These visual insights are supplemented with Pearson correlation coefficients to quantify the strength of these relationships.
Figure 15. Correlation Heatmap.
4.6. Machine Learning Insights
Feature Importance Utilising a Random Forest regressor, we derived the feature importance for predicting formation energy, emphasizing the predictive power of each material property.
Figure 7 refers Feature Importance from Random Forest Analysis. The analysis revealed that the band gap is the most significant predictor of formation energy, underscoring its importance in materials science, particularly in the design and application of new materials.
This chapter has systematically addressed the hypotheses set forth, employing rigorous statistical tests to confirm or refute these. The results substantiate significant differences in formation energy between different classes of materials and elucidate the relationships between physical and electronic properties. These findings are critical for advancing material science and engineering applications, providing a data-driven foundation for future exploratory and predictive studies.

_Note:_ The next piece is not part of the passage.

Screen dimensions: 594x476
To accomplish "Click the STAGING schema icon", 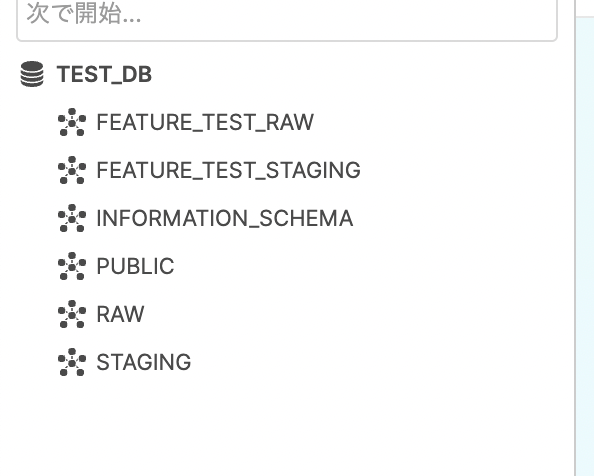I will (72, 362).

The chapter ensures an objective and quantifiable reporting of results with the standards and offering a clear and comprehensive exposition of the findings derived from our methodology.
5. Discussion and Conclusion
This project has successfully demonstrated the utility of data visualisation and analysis in distinguishing the nuanced variations in materials' properties based on their chemical, physical, and mechanical characteristics. Through the development and deployment of an interactive dashboard, we provided comprehensive insights into how materials with identical chemical formulas can exhibit markedly different properties due to variances in their structural configurations and processing histories.

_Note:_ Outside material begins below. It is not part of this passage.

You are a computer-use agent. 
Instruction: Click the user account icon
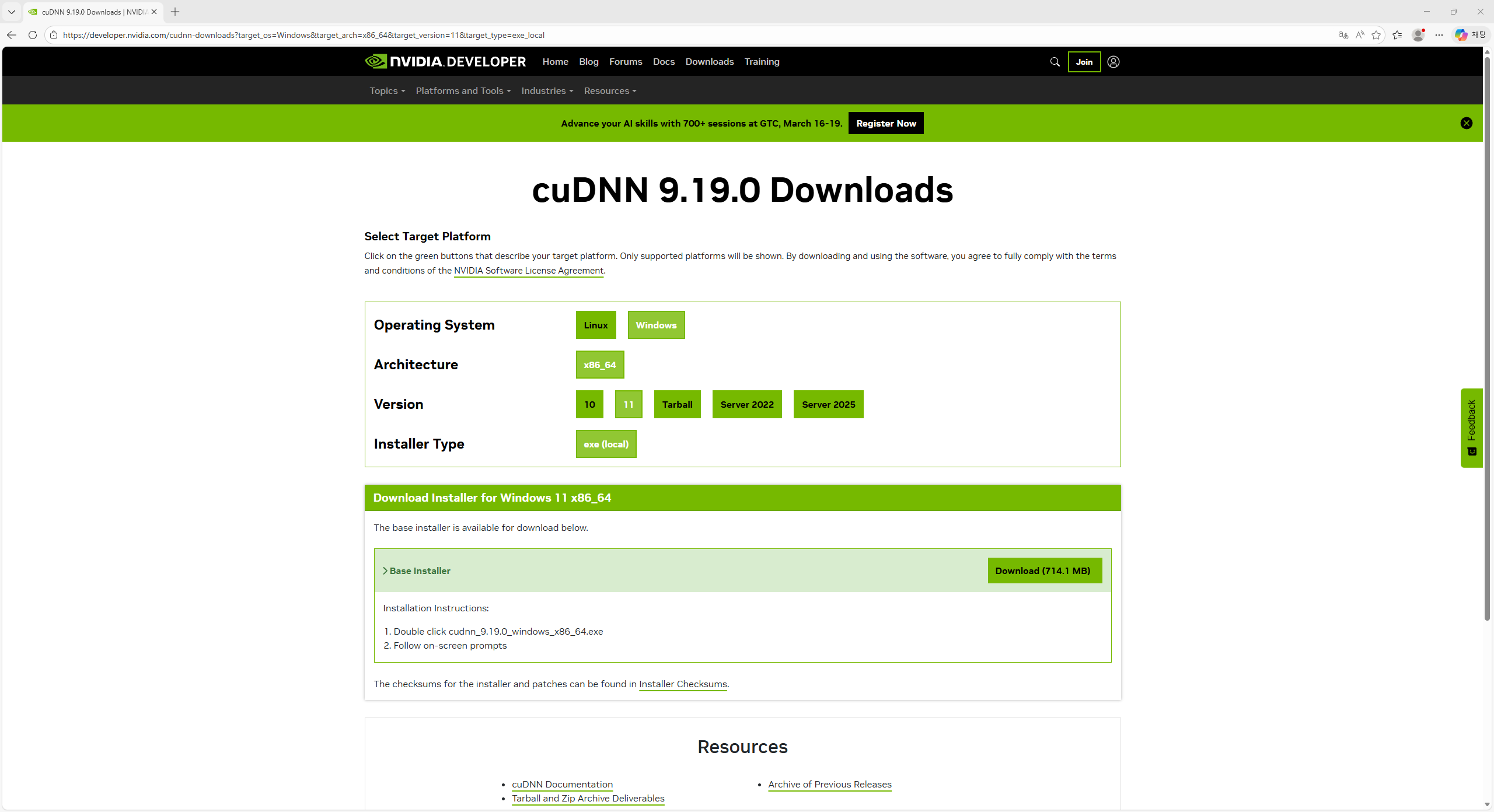click(1112, 61)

The band gap variations observed across different crystalline forms of the same material underscored the critical influence of crystal structure on electronic properties. These variations are pivotal in semiconductor applications where the band gap dictates the material's effectiveness in specific uses, such as photovoltaic cells versus light-emitting devices. The ability to manipulate and tailor these properties based on specific needs presents a significant advantage in materials science, particularly in the design and optimization of electronic components.

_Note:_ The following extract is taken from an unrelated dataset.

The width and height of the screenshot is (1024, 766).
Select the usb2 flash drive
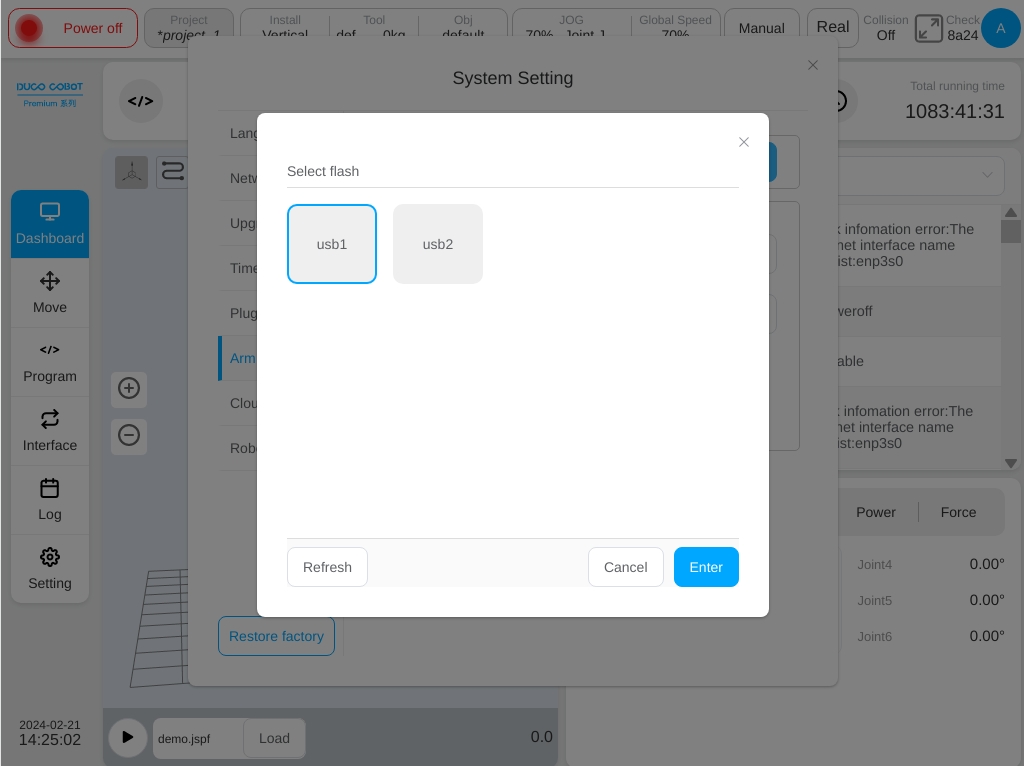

The inverse relationship between density and volume highlighted in the results not only reinforces basic physical principles but also has practical implications for designing materials for strength-dependent applications like aerospace and automotive industries. Materials with higher densities and lower volumes are typically stronger and more durable, making them ideal for high-stress environments.
Higher density materials generally exhibited greater mechanical strength, indicating their potential for use in high-performance applications that require robustness. Understanding these correlations helps in selecting the right materials for specific applications, optimizing the functionality and efficiency of the final product.
The project's findings are particularly relevant to industries where material performance is critical to the success of the final product. In the semiconductor industry, for example, precise control over band gap properties can significantly enhance device performance. Similarly, in aerospace and automotive sectors, optimizing the strength and density of materials can lead to safer, more efficient vehicles.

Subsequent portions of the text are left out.